Problem to work on = Go to the line in the entries below that holds "Task: Click the customer photo thumbnail" and repeat exactly from there through the line that holds "Image resolution: width=1253", inclusive.

Data for the task =
[Start of Attachment]

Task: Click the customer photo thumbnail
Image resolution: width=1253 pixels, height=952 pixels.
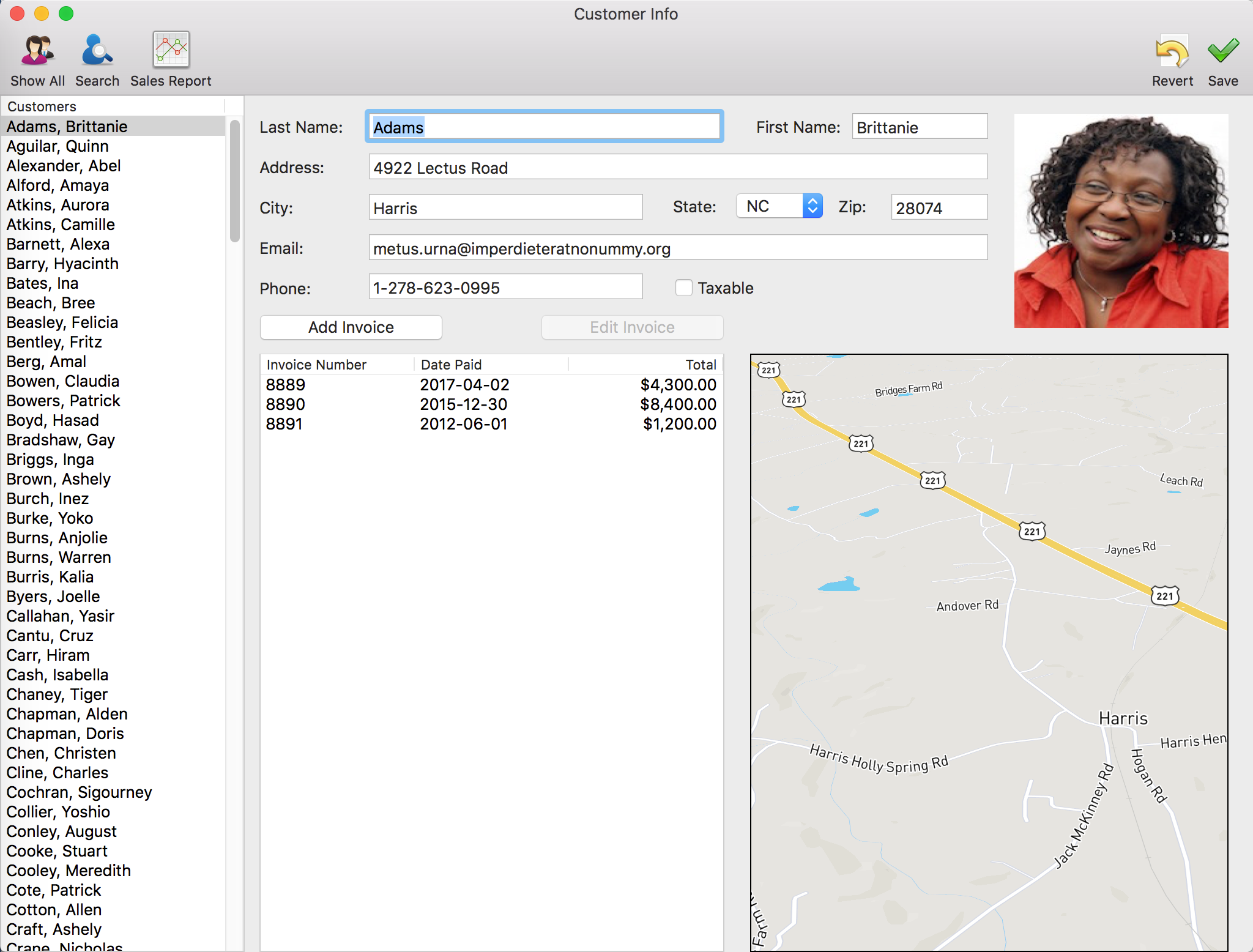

[End of Attachment]
[Start of Attachment]

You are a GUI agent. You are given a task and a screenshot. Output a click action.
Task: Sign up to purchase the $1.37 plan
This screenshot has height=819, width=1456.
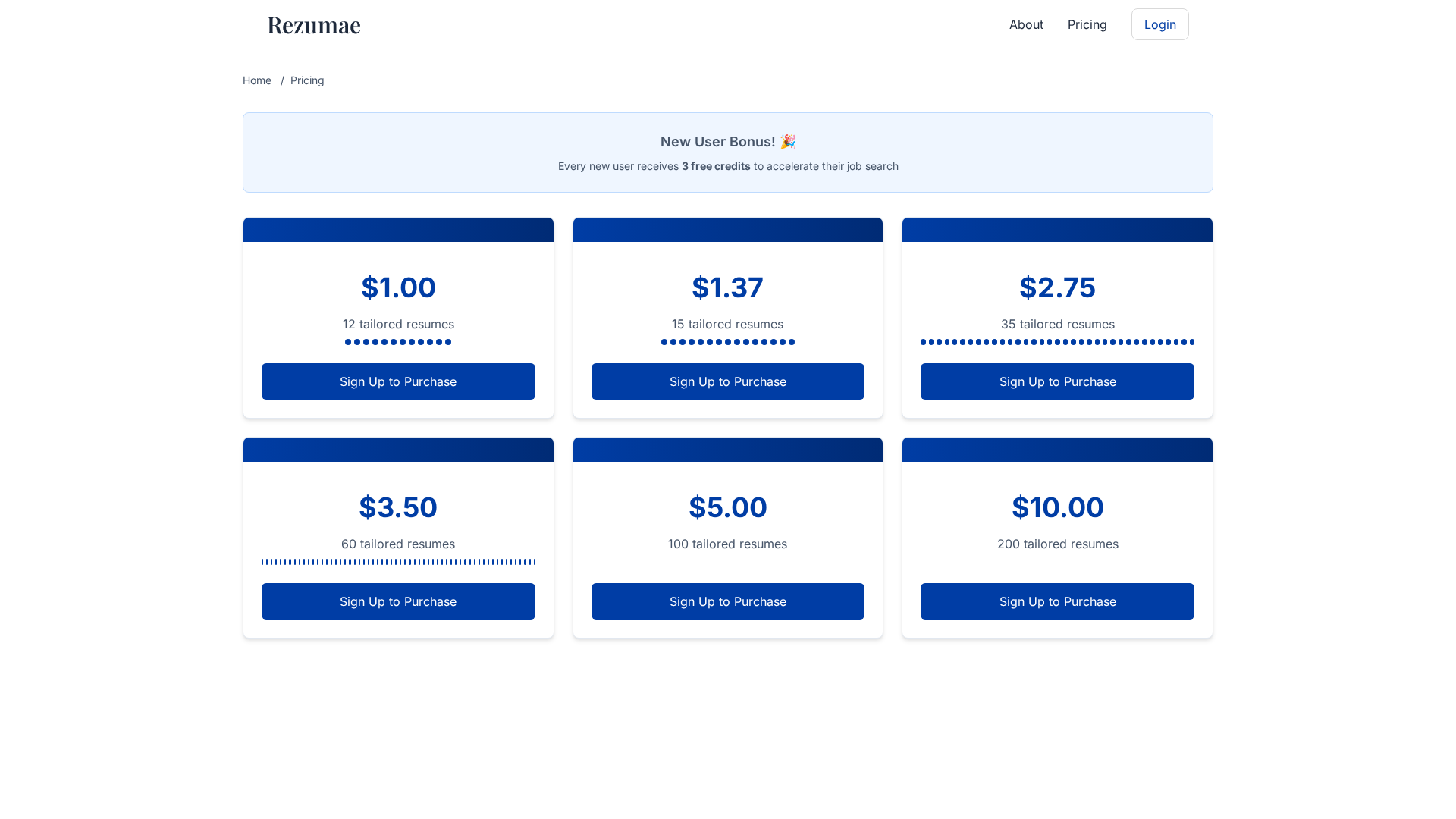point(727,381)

[End of Attachment]

Exercise answer =
Task: Click the customer photo thumbnail
Image resolution: width=1253 pixels, height=952 pixels.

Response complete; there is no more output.